* **Seitentext**:

Die Ministerpräsidentenkonferenz – also das Treffen aller Regierungschefs der Bundesländer – beschloss die bundesweite Einführung der Notrufnummern 110 und 112.

Das war eine echte Zeitenwende.


Zum ersten Mal konnte man in ganz Deutschland bei einem Notfall einfach Hilfe rufen. Viele Leben wurden dadurch gerettet – und das gilt bis heute.


Rettungswagen der Feuerwehr mit der Notrufnummer 112 auf einer deutschen Straße – Symbolbild zum Thema Notruf in Deutschland.

Wie lange dauert Hilfe heute?

Wie lange es dauert, bis ein Krankenwagen kommt, hängt natürlich davon ab, wo man sich befindet. Die Leitstelle, die deinen Notruf entgegennimmt, schickt immer das nächstgelegene freie Fahrzeug.

Aber es kann trotzdem ein paar Minuten dauern.

* **Zu erledigende Aufgabe**: Schreibe aus dem Text über die Notrufnummern jedes Wort heraus, das mit „Not“ beginnt. Nenne sie in der Reihenfolge ihres Auftretens und führe Wiederholungen jedes Mal erneut auf.

* **Bereitgestelltes Material**:

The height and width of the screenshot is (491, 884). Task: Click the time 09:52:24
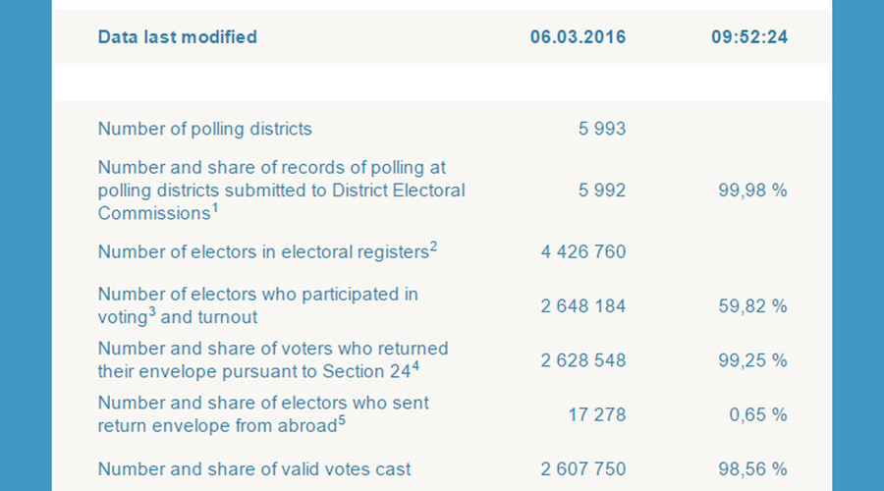coord(749,37)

* **Vollständige Antwort**: Notrufnummern, Notfall, Notrufnummer, Notruf, Notruf